◆ **Problem description**
Only one stretch of the data is wanted: the line containing "Open the shopping", the line containing "Select the PageBreak control", and every line between them, copied exactly.

[Dataset records]
--- START ---

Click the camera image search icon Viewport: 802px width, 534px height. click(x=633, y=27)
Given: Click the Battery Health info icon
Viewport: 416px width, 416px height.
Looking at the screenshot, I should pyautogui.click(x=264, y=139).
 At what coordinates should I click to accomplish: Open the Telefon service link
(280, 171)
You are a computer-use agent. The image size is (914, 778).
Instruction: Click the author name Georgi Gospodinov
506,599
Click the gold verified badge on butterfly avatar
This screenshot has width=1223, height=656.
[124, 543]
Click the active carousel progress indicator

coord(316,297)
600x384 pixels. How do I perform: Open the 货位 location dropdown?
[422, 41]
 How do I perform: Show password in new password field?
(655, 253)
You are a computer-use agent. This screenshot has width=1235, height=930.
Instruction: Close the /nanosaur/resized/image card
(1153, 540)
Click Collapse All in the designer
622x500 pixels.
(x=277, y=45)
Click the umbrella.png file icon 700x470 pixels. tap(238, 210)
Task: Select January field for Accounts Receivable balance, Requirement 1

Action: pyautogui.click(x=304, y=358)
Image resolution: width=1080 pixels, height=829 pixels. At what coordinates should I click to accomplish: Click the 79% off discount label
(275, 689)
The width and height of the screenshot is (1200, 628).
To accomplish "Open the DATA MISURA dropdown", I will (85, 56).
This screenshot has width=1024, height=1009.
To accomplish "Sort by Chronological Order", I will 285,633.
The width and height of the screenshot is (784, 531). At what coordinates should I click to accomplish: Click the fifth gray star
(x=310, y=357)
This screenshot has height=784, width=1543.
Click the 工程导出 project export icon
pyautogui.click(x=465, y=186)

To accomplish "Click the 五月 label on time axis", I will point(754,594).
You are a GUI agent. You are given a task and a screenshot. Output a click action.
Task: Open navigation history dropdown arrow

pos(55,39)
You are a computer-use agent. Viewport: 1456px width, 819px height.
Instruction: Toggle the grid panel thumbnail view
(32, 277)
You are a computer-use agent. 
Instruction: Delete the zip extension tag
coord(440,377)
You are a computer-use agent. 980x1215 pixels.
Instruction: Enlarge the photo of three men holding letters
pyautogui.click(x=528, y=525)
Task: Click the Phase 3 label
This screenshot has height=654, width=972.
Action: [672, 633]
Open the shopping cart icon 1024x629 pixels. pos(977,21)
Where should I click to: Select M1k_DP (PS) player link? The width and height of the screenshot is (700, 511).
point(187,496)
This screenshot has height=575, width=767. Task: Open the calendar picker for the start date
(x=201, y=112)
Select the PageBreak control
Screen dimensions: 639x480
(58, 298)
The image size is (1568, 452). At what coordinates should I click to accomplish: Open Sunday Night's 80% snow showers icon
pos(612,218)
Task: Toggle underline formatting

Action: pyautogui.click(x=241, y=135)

--- END ---

◆ **Exercise output**
Open the shopping cart icon 1024x629 pixels. pos(977,21)
Where should I click to: Select M1k_DP (PS) player link? The width and height of the screenshot is (700, 511).
point(187,496)
This screenshot has height=575, width=767. Task: Open the calendar picker for the start date
(x=201, y=112)
Select the PageBreak control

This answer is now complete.